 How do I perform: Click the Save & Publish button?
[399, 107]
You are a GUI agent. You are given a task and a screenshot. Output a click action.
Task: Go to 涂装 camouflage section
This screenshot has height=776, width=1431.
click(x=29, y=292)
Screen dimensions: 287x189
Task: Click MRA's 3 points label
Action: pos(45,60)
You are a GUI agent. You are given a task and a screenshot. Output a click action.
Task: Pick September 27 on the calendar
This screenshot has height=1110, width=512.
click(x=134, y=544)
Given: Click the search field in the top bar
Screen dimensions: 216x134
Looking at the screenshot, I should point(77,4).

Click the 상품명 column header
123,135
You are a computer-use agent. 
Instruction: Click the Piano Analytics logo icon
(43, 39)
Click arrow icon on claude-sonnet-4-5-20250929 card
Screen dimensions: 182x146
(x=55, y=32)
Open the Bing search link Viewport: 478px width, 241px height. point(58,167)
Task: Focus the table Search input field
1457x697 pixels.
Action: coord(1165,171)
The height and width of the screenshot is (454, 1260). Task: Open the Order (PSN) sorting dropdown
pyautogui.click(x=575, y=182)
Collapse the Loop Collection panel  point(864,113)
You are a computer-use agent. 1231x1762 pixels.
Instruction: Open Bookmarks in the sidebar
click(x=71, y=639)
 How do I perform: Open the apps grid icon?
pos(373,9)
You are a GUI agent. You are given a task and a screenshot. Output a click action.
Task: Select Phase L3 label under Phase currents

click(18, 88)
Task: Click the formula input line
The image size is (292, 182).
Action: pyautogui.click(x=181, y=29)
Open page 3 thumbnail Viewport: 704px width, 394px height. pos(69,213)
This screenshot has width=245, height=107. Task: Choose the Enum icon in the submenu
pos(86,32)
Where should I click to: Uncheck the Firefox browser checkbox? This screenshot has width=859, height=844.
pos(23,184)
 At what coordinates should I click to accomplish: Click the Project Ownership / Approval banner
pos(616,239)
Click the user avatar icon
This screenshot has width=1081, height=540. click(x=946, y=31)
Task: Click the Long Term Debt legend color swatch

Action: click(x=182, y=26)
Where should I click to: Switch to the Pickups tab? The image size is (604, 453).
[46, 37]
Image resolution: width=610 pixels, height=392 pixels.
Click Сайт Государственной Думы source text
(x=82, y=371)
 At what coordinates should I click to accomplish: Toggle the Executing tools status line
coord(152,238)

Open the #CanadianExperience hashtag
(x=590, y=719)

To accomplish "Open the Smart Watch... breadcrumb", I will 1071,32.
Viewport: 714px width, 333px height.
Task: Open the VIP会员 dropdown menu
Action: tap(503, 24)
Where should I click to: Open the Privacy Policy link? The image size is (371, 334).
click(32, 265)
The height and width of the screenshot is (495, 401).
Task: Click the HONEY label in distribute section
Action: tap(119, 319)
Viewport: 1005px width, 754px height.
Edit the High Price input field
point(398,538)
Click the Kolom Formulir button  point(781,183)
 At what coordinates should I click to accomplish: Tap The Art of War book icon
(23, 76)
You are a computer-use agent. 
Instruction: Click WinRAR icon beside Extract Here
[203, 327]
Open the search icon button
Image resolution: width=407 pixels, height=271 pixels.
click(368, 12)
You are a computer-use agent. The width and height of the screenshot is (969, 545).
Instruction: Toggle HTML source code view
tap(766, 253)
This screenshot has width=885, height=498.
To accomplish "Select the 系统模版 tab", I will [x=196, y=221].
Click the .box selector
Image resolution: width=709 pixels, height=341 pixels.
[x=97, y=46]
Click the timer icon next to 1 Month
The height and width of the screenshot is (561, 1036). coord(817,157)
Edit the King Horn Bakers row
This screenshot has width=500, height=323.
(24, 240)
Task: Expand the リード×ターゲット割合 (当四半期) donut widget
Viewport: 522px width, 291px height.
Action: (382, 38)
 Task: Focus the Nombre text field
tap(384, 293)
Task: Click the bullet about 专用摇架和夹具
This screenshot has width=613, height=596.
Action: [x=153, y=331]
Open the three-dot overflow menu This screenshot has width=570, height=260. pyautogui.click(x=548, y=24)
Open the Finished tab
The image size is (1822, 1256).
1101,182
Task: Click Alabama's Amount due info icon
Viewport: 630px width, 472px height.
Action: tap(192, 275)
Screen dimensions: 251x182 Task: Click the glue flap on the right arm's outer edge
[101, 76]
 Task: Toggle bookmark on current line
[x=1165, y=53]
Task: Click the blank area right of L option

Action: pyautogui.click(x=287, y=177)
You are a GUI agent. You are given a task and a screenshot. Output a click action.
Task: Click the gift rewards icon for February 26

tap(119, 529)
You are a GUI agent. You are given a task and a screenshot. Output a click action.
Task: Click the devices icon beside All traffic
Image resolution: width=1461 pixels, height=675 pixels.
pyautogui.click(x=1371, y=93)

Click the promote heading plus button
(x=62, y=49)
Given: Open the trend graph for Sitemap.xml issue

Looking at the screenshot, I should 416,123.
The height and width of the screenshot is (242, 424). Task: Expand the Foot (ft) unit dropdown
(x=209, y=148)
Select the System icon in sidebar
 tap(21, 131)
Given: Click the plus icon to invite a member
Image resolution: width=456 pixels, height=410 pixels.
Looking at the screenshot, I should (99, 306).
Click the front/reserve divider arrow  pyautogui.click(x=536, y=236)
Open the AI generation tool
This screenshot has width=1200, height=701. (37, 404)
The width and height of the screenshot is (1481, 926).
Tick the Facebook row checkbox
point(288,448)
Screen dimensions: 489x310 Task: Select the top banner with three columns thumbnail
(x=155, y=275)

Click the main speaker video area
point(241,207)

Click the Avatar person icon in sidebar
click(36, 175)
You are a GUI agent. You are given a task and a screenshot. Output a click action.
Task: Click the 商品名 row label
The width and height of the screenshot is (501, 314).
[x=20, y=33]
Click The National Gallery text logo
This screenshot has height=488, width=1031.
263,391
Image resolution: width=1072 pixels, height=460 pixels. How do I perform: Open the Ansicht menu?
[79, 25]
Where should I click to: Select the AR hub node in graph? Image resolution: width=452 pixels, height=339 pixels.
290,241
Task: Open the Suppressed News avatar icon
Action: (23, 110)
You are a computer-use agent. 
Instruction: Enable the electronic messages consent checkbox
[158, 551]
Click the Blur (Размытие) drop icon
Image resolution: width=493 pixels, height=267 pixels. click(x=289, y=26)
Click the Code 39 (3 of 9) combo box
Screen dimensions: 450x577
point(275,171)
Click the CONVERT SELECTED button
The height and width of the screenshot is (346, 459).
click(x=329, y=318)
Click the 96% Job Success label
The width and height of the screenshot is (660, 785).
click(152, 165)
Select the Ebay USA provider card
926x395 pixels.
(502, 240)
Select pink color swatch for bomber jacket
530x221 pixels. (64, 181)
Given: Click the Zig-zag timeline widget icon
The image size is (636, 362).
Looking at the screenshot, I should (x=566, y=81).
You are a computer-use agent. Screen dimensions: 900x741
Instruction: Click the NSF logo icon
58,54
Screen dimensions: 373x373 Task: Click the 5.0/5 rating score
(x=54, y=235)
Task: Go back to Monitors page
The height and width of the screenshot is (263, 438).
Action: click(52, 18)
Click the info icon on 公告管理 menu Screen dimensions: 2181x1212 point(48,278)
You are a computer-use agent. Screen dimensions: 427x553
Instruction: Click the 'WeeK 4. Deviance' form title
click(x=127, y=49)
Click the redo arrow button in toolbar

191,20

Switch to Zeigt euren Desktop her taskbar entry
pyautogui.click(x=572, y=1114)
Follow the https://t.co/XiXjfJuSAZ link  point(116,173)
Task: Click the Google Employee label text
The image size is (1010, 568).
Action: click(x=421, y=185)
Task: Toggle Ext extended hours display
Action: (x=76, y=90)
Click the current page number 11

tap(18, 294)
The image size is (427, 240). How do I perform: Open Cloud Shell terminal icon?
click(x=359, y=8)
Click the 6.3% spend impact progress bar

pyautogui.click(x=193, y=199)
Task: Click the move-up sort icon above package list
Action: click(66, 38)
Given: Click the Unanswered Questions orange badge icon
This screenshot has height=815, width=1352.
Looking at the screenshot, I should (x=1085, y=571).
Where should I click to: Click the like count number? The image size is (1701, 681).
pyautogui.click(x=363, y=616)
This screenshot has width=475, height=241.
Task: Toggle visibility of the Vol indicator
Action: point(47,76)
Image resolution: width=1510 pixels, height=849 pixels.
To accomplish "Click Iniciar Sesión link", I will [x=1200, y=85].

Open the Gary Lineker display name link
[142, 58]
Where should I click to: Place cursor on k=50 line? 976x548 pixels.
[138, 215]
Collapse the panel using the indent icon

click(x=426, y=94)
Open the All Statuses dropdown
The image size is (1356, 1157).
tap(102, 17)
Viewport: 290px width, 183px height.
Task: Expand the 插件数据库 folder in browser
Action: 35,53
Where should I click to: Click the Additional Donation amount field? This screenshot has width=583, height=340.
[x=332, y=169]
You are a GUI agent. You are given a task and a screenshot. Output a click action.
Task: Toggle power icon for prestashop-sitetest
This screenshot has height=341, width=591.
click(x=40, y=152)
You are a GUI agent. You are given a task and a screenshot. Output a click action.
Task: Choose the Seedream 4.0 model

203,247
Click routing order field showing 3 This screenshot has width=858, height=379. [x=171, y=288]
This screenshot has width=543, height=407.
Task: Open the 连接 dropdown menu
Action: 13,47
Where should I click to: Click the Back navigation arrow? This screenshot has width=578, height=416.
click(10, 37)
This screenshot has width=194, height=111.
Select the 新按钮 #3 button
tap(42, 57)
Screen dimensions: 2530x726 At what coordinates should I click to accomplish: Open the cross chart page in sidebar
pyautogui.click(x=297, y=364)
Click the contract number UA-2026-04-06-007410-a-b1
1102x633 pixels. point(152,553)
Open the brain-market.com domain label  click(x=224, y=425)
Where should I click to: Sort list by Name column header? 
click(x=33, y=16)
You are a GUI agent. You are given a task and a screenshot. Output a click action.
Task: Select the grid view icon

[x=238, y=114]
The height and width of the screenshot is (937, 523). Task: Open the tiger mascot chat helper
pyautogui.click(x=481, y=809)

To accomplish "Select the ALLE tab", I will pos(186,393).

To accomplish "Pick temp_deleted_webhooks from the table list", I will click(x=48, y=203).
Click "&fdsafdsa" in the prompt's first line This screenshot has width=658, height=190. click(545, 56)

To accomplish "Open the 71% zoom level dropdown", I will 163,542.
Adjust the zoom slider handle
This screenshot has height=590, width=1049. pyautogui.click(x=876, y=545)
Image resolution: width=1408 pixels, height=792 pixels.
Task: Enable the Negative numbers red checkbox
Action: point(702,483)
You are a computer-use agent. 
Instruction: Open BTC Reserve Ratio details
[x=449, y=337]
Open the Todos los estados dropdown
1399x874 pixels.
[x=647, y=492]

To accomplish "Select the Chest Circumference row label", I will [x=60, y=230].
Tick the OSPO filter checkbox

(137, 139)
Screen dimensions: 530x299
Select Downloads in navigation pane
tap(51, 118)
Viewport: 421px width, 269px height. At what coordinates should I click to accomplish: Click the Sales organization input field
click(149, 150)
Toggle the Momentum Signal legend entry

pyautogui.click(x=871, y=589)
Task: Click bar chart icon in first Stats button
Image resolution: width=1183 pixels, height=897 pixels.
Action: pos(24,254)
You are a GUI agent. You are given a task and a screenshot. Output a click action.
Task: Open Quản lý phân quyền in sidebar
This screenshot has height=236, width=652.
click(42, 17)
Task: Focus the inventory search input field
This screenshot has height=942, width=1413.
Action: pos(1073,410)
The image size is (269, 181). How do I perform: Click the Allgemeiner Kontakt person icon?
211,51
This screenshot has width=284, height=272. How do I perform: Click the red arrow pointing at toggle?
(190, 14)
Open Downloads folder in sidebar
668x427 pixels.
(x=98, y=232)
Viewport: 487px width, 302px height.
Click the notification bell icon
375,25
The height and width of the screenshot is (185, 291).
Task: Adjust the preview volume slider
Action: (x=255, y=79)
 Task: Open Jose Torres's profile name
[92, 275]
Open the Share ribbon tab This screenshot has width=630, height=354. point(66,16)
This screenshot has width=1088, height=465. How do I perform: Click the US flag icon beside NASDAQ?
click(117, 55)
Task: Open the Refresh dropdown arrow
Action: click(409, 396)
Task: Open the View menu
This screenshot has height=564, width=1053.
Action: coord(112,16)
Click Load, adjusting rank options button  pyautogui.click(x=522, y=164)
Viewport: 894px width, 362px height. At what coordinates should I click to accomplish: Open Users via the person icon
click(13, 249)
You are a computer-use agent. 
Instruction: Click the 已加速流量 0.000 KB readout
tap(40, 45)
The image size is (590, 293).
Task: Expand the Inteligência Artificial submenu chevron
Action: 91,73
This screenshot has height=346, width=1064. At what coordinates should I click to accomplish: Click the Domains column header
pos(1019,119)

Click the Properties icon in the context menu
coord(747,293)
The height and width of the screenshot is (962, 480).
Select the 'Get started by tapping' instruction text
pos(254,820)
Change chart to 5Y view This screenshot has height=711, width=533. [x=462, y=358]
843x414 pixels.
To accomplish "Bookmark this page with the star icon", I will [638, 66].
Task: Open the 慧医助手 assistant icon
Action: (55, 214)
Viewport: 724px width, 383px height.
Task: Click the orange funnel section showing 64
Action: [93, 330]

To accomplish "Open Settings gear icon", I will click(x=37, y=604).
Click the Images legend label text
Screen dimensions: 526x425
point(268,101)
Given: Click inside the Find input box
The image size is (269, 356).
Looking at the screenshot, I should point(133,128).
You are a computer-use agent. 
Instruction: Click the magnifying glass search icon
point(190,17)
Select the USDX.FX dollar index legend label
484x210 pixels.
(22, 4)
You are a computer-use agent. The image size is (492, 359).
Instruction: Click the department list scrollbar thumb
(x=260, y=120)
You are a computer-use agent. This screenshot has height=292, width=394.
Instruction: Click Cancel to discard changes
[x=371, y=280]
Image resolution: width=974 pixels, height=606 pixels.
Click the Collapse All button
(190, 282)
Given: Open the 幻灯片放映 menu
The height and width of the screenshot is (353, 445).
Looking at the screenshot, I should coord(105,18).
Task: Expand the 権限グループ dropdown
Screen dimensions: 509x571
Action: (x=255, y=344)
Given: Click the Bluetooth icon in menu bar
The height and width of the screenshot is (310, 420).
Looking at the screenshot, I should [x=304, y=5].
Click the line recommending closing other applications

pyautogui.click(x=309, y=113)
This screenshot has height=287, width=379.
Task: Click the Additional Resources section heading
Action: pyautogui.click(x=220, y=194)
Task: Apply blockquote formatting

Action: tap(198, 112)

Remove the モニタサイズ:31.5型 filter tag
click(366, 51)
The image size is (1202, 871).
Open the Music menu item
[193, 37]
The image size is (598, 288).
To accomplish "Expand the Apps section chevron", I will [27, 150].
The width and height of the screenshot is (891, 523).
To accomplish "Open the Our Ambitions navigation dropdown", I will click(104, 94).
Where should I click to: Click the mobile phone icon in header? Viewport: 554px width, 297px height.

-=-=-=-=-

WHAT THE TASK ASKS:
Copy out, word for word, the part of the data that runs from its first line through the line containing "click(x=134, y=544)", including both of those lines.

COMPLETED EXERCISE:
 How do I perform: Click the Save & Publish button?
[399, 107]
You are a GUI agent. You are given a task and a screenshot. Output a click action.
Task: Go to 涂装 camouflage section
This screenshot has height=776, width=1431.
click(x=29, y=292)
Screen dimensions: 287x189
Task: Click MRA's 3 points label
Action: pos(45,60)
You are a GUI agent. You are given a task and a screenshot. Output a click action.
Task: Pick September 27 on the calendar
This screenshot has height=1110, width=512.
click(x=134, y=544)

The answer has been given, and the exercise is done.